=== Begin Enclosure ===

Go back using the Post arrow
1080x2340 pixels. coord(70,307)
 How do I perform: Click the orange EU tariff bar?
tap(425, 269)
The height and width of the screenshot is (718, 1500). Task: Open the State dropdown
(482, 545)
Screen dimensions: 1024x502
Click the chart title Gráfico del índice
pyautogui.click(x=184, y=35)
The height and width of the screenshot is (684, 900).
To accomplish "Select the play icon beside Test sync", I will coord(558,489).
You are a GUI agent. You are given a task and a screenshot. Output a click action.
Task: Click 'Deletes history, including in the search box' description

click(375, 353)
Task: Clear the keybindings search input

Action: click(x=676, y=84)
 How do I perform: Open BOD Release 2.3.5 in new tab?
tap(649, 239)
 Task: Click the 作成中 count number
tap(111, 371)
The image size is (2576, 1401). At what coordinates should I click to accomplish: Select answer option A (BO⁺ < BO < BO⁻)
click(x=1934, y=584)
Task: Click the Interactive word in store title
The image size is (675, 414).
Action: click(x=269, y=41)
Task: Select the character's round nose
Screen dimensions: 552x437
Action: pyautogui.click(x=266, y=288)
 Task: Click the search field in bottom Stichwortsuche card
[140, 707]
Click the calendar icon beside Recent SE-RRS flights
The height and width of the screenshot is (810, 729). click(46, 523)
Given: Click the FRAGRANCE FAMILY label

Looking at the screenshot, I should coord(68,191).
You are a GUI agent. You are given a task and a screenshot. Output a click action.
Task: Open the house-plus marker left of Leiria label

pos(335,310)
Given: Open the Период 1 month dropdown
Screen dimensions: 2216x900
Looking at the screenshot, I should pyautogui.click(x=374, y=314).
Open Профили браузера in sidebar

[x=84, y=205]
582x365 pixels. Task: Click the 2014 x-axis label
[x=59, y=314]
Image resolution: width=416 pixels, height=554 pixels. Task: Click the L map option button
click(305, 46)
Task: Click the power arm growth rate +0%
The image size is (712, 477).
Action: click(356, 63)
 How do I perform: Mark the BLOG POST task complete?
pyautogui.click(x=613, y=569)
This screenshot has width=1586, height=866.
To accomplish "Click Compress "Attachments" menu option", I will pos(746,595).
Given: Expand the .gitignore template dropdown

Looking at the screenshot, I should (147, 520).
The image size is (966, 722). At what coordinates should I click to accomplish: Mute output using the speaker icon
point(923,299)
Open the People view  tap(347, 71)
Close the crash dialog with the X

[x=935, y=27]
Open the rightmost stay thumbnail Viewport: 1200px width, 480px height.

=== End Enclosure ===

What you are asked to do
All of the entries must be written out exactly as they stand.

Reply
Go back using the Post arrow
1080x2340 pixels. coord(70,307)
 How do I perform: Click the orange EU tariff bar?
tap(425, 269)
The height and width of the screenshot is (718, 1500). Task: Open the State dropdown
(482, 545)
Screen dimensions: 1024x502
Click the chart title Gráfico del índice
pyautogui.click(x=184, y=35)
The height and width of the screenshot is (684, 900).
To accomplish "Select the play icon beside Test sync", I will coord(558,489).
You are a GUI agent. You are given a task and a screenshot. Output a click action.
Task: Click 'Deletes history, including in the search box' description

click(375, 353)
Task: Clear the keybindings search input

Action: click(x=676, y=84)
 How do I perform: Open BOD Release 2.3.5 in new tab?
tap(649, 239)
 Task: Click the 作成中 count number
tap(111, 371)
The image size is (2576, 1401). At what coordinates should I click to accomplish: Select answer option A (BO⁺ < BO < BO⁻)
click(x=1934, y=584)
Task: Click the Interactive word in store title
The image size is (675, 414).
Action: click(x=269, y=41)
Task: Select the character's round nose
Screen dimensions: 552x437
Action: pyautogui.click(x=266, y=288)
 Task: Click the search field in bottom Stichwortsuche card
[140, 707]
Click the calendar icon beside Recent SE-RRS flights
The height and width of the screenshot is (810, 729). click(46, 523)
Given: Click the FRAGRANCE FAMILY label

Looking at the screenshot, I should coord(68,191).
You are a GUI agent. You are given a task and a screenshot. Output a click action.
Task: Open the house-plus marker left of Leiria label

pos(335,310)
Given: Open the Период 1 month dropdown
Screen dimensions: 2216x900
Looking at the screenshot, I should pyautogui.click(x=374, y=314).
Open Профили браузера in sidebar

[x=84, y=205]
582x365 pixels. Task: Click the 2014 x-axis label
[x=59, y=314]
Image resolution: width=416 pixels, height=554 pixels. Task: Click the L map option button
click(305, 46)
Task: Click the power arm growth rate +0%
The image size is (712, 477).
Action: click(356, 63)
 How do I perform: Mark the BLOG POST task complete?
pyautogui.click(x=613, y=569)
This screenshot has width=1586, height=866.
To accomplish "Click Compress "Attachments" menu option", I will pos(746,595).
Given: Expand the .gitignore template dropdown

Looking at the screenshot, I should (147, 520).
The image size is (966, 722). At what coordinates should I click to accomplish: Mute output using the speaker icon
point(923,299)
Open the People view  tap(347, 71)
Close the crash dialog with the X

[x=935, y=27]
Open the rightmost stay thumbnail Viewport: 1200px width, 480px height.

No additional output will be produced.